De nombreux médicaments qui ont reçu l’approbation de la FDA ont causé d’innombrables décès, handicaps et souffrances. Merck & Co. a reçu l’approbation de la FDA en 1999 pour le médicament non stéroïdien et anti-inflammatoire Rofecoxib, servant à traiter l’arthrite, qu’il a mis sur le marché sous les noms Vioxx, Coexx et Ceeoxx.

Plus de 80 millions de personnes se sont fait prescrire le médicament, générant ainsi des revenus de ventes de 2,5 milliards de dollars américains pour le géant pharmaceutique. Merck a retiré le médicament en 2004 après des révélations qu’il eût dissimulé pendant cinq ans les risques accrus d’infarctus liés à un usage à long terme. Entre 88 000 et 140 000 personnes ont ainsi souffert de maladie cardiaque sévère et le médicament a causé environ 60 000 morts mondialement. Le cas de Vioxx est peut-être le plus atroce, mais il y a en a plein d’autres.

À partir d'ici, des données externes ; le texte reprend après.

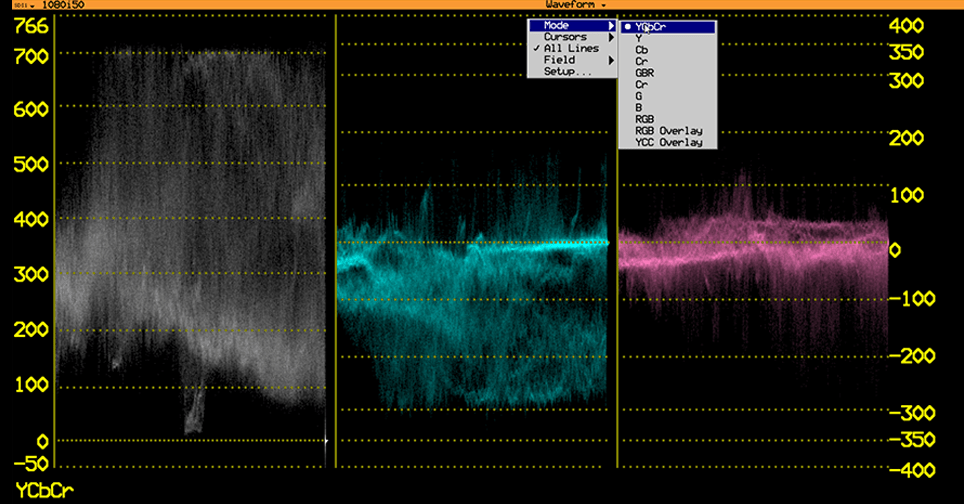Select the highlighted Mode menu entry
Viewport: 964px width, 504px height.
pyautogui.click(x=572, y=26)
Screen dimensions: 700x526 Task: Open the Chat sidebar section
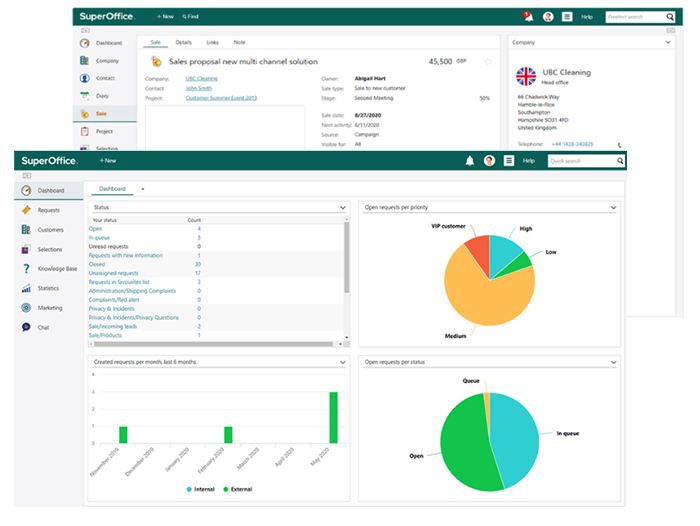coord(43,327)
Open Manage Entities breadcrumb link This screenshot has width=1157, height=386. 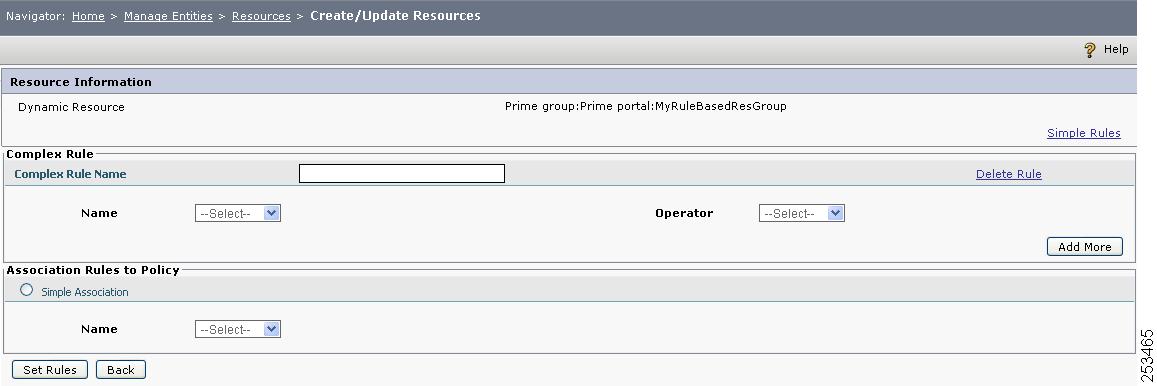[168, 16]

Le fonctionnement quotidien du système de santé aux États-Unis n’a pas pour but de guérir et d’alléger la souffrance, mais plutôt de faire croître les profits. Cela ne vaut pas seulement pour les grands fabricants de médicaments, mais aussi les pour chaînes d’hôpitaux et les sociétés d’assurance privées. La loi sur la santé mise de l’avant par l’administration Obama – et présentée comme une réforme du système qui améliorera les traitements et l’accès aux soins – est en fait destinée à couper des centaines de milliards de dollars dans Medicare et de réduire les coûts liés aux soins de santé pour le gouvernement et les entreprises.

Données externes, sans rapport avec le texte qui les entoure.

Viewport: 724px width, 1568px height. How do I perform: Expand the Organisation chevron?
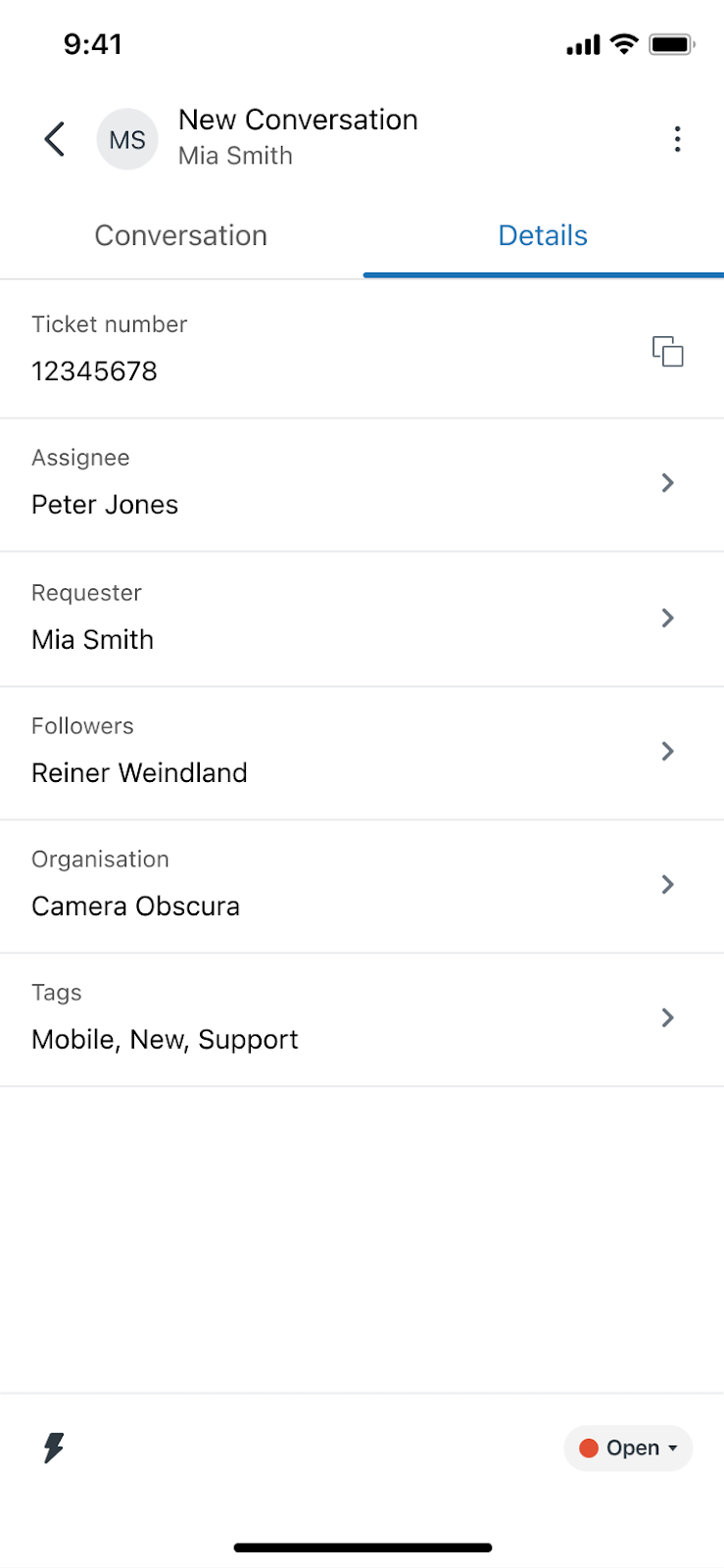coord(667,884)
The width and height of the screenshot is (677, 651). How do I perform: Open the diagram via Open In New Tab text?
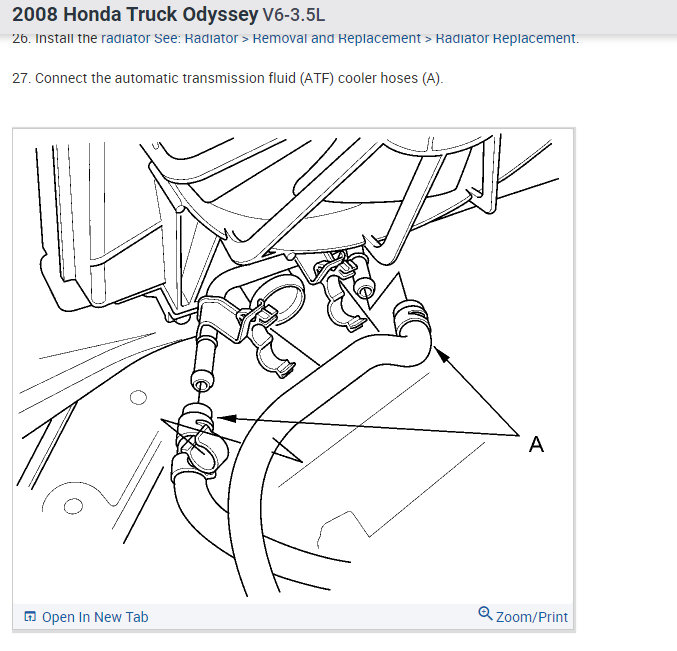pyautogui.click(x=95, y=617)
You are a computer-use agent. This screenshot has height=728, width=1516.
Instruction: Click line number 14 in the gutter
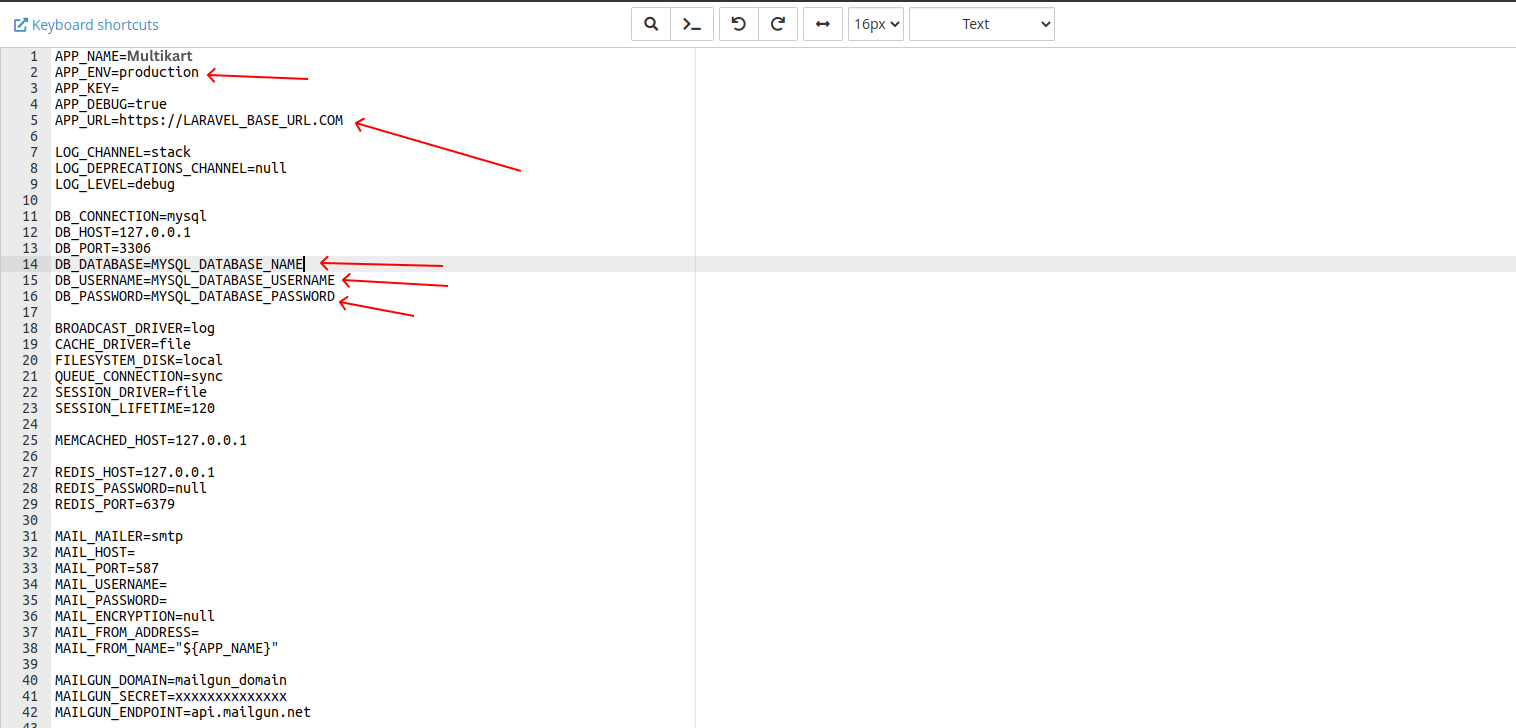31,264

Si l’éruption de méningite fongique n’a reçu aucune attention dans le cadre de la campagne électorale, c’est parce que Barack Obama et son opposant Mitt Romney sont d’accord avec le cadre sous-jacent de la société qui rend de telles tragédies inévitables : la domination du système de profit sur tous les aspects de la vie sociale. Dans le domaine des soins de santé, et de la production des médicaments en particulier, cela veut dire que la santé et le bien-être de la population sont tenus en otage par les intérêts de profit et que les patients peuvent recevoir des prescriptions de médicaments contaminés ou être les victimes d’autres pratiques dangereuses ou mortelles.

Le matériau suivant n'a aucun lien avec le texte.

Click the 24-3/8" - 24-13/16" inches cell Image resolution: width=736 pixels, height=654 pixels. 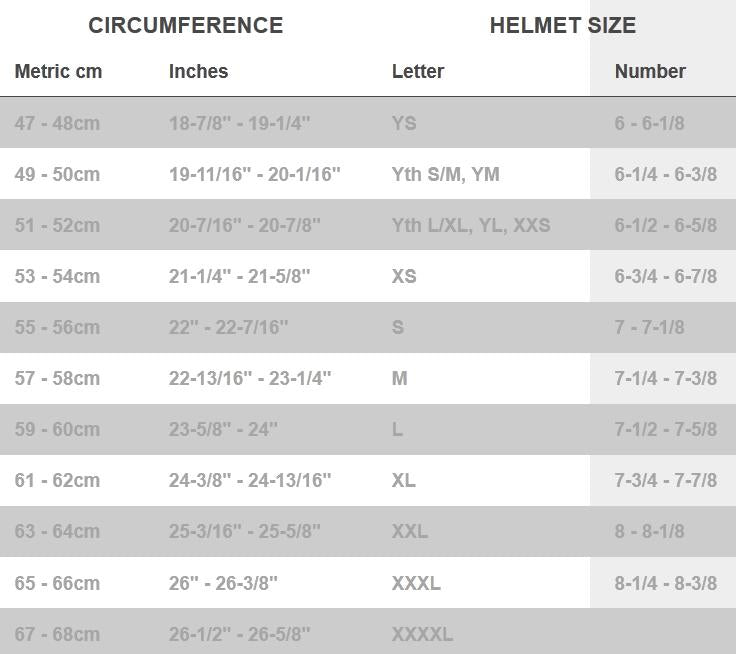[249, 480]
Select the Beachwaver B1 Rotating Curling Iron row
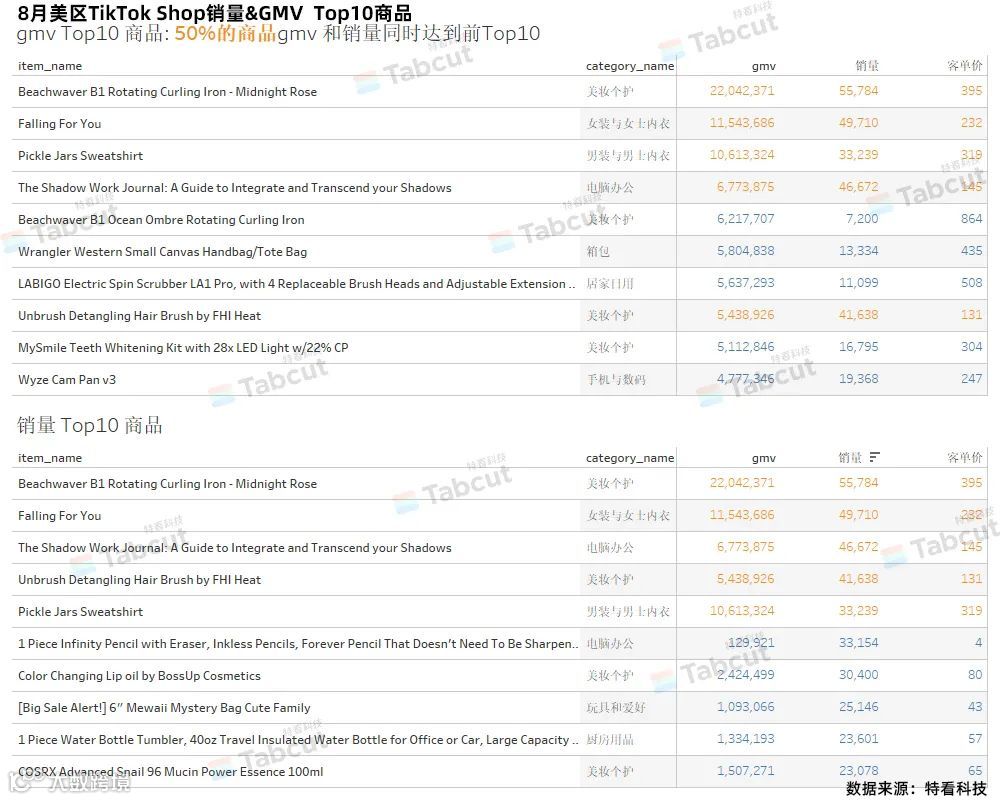The image size is (1000, 800). pyautogui.click(x=170, y=91)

Les deux candidats de la grande entreprise sont aussi des défenseurs de la dérégulation et, ainsi, des opposants de toute augmentation significative de la supervision de l’industrie de fabrication des médicaments. L’administration Obama s’est vantée qu’elle avait éliminé les réglementations « inutiles » sur la grande entreprise, allant jusqu’à présenter de tels cadeaux aux entreprises comme un aspect clé de son « programme de création d’emplois ». En fait, le coût des nouvelles réglementations gouvernementales dans les trois premières années de l’administration Obama fut plus bas que celui des trois premières années de l’administration Bush.

Lors du débat présidentiel du 16 octobre, Obama a conclu avec le commentaire suivant : « Je crois que la libre entreprise est le plus grand moteur de prospérité que le monde ait connu. Je crois que l’autonomie, l’initiative individuelle et les preneurs de risque doivent être récompensés. »

Sous le régime d’Obama, ce « moteur de prospérité » s’est traduit par d’immenses sauvetages pour les banques pendant que des millions de personnes se voient saisir leur maison, et vivent le chômage et la pauvreté. Les « preneurs de risques » de BP ont été responsables d’une catastrophe dans le golfe du Mexique, causant la mort de onze travailleurs de la plate-forme pétrolière, un désastre environnemental, l’affaiblissement de la santé des résidents de cette région et la destruction de leur gagne-pain.

L’épidémie de méningite montre la nécessité de rejeter les politiques des deux partis de la grande entreprise et leurs candidats, qui défendent le système capitaliste et les intérêts de l’élite économique, peu importe que ce système menace la vie et le bien-être de la vaste majorité de la population.

Comme dans toutes les facettes de la vie sociale, le Parti de l’égalité socialiste appelle à un changement en profondeur du système de santé et à la réorganisation de la société sur des fondations nouvelles et socialistes. C’est la politique défendue par nos candidats, Jerry White comme président et Phyllis Scherrer comme vice-présidente, dans les élections de 2012.